* Required work:
Count the lines in the rows below that contain the string "should", treating uppercase and lowercase letters as different. Reply with the number alone.
###
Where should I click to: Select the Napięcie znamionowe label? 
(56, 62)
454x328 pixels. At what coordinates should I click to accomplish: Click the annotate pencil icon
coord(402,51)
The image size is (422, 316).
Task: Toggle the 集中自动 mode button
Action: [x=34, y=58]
###
* Solution to this problem:
2